Not a single one I don't relate to, Elin! Writing is such an emotional rollercoaster, perhaps because we feel it is connected to who we are at the core and therefore there's a lot at stake (is my writing good enough = am I good enough?). It feels so reassuring to see I'm not the only one to experience this insane ups and downs and there's something quite liberating at learning it's part of the process for everyone, regardless of how new or seasoned they are at creating/submitting/reviewing/publishing their work.
Very good point here on the writing being good enough equating your own worth- it’s an easy trap to fall into as an artist/creator and even worse when the metric is based on external validation of said quality rather than internal
Thanks for your feedback ✨🙏🏼
thank you for writing this down and capturing this internal creative turmoil so accurately!
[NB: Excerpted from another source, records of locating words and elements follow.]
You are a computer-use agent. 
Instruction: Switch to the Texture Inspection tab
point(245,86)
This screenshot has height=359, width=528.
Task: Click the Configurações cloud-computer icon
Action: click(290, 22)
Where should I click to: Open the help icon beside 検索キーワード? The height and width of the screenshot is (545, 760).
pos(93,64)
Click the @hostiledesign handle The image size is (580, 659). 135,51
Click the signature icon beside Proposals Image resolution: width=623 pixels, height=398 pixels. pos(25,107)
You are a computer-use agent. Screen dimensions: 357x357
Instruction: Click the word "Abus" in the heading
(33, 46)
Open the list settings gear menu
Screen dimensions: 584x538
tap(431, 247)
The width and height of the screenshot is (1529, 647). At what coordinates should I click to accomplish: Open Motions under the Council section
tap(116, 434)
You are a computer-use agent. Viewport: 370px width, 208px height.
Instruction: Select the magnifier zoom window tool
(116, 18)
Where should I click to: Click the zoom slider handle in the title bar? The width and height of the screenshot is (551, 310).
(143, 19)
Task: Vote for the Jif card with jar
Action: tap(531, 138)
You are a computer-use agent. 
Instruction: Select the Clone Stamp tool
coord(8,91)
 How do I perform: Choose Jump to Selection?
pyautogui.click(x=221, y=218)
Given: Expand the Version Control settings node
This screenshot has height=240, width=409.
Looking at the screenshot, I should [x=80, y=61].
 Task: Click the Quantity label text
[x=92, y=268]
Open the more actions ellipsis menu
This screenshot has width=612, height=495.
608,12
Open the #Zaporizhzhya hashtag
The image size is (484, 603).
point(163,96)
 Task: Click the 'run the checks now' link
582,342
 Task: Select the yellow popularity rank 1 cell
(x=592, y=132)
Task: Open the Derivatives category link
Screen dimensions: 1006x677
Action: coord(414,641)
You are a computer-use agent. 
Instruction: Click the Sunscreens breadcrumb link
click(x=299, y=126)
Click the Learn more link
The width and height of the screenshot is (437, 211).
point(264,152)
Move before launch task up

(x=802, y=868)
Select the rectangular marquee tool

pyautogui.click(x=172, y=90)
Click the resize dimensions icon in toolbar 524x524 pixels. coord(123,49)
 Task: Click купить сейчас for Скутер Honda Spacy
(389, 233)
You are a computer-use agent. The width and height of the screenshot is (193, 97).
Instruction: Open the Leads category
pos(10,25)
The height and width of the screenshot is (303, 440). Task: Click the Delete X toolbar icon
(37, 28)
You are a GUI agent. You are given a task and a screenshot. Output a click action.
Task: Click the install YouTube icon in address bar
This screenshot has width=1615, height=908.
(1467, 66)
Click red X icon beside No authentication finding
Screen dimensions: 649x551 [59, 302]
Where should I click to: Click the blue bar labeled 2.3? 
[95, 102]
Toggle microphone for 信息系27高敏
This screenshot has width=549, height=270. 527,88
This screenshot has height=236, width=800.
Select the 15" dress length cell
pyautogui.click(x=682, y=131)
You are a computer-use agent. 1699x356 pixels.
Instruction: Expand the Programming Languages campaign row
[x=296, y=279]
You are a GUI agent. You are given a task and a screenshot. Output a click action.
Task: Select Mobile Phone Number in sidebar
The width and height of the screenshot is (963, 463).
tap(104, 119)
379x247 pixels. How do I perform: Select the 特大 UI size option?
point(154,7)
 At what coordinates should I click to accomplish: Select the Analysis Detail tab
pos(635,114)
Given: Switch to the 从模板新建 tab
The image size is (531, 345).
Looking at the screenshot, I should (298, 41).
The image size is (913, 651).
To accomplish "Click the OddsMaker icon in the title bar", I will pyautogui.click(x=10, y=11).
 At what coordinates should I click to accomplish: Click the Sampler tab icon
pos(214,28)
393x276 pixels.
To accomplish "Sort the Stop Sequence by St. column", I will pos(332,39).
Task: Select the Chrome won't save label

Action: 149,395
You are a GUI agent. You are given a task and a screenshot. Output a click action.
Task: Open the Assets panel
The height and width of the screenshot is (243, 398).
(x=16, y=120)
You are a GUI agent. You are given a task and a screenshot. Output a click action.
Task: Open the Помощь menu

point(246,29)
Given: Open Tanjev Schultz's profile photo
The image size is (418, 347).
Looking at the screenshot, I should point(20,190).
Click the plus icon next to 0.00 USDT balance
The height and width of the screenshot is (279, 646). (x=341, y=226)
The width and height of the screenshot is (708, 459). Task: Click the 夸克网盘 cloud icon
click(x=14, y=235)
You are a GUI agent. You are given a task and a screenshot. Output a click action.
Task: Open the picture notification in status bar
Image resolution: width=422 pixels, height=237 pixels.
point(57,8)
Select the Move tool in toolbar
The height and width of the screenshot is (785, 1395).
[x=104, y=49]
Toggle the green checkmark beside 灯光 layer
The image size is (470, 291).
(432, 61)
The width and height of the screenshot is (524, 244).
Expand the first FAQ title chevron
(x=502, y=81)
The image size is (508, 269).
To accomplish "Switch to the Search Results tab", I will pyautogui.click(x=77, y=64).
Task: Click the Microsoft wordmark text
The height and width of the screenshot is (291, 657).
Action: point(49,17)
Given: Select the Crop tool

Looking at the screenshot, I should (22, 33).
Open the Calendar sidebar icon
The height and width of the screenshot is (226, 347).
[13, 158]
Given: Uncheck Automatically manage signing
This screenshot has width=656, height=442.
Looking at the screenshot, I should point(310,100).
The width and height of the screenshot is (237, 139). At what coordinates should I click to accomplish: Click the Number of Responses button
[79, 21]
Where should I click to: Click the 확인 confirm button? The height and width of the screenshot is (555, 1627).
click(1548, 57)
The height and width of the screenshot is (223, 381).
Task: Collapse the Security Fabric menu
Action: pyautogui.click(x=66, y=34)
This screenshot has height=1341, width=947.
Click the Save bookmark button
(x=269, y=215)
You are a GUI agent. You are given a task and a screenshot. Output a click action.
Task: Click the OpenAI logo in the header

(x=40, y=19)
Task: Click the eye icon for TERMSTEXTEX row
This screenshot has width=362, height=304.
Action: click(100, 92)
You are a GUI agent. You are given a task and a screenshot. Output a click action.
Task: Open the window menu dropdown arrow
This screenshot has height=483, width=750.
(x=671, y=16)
Elin! You are so right. I feel like a broken record saying "I am so NEW to this". But knowing someone has done this 50000x longer / written more than I have also feels this way, well, it helps to feel that connection. Feeling all these new feelings while publishing right to peoples inbox is all those 50 shades.
I completely get you Kristen! But please don’t feel discouraged 🙏🏼❣️
Quite the opposite in fact! If anything I feel ENCouraged! ♥️
Yay 😍🙌🎊🥰
I have a drive to write personal, deep thoughts but often get hit with dread of someone who I know reading it. Mainly, because I’m a private person, so I would never just blurt out my private thoughts to them…yet I feel it ok for strangers to read. 🤷🏻♀️ But any other writing (like graphic design tips) doesn’t fill me as much as scratching that itch of writing about things I’ve experienced and worked through, for the benefit of others.
I can totally relate!
For me (funnily enough) it feels different when there’s no visual imagery that goes with it... because even if it may be more personal than I’d normally do (I’ve always been very private online), it allows for the viewer to “read themselves” into those struggles/reflections etc. And those who would read judgement into it, well it’s their problem to be fair 👏
“Seeing themselves in it” Wow, that’s a skill that you pull off very well.
Wow thanks Mika that means a lot!
Quite nice to see it written out like that. My constant thought cycle when I’m creating, parenting, being, and so on
Thanks! I agree - it definitely cross over areas in life!
I recognize myself in ALL of this. What an honest reflection of the creative process that I think sometimes there can be a shadow of shame around. I appreciate you bringing these into the light. Thank you Elin ✨🤍
Thanks you so much Christine ❤️❤️ sensitivity is a superpower right ❣️
Absolutely! You're not alone in this. It's certainly a roller coaster of emotions but just like Dory from finding Nemo says "just keep swimming", it's my writing motto 😅. We have to swim through it otherwise we drown. Great post! xx
Yay Dory is the best cheerleader 👏👏
Absolutely yes! And each one over and over! 🎢😅
100%! haha x
All of this resonates. So much. Thank you!
While it does get a *bit* easier, this whole sharing stuff online thing is still a RIDE after 10+ years. The highest of highs and, most of time, a whole lot of flat "that was alright. maybe. so-and-so is doing a much better job..." and on and on it goes. One thing that definitely has eased up? My vulnerability hangovers. I guess more time + practice = caring (a bit) less. At least that's one kind of hangover that improves with age!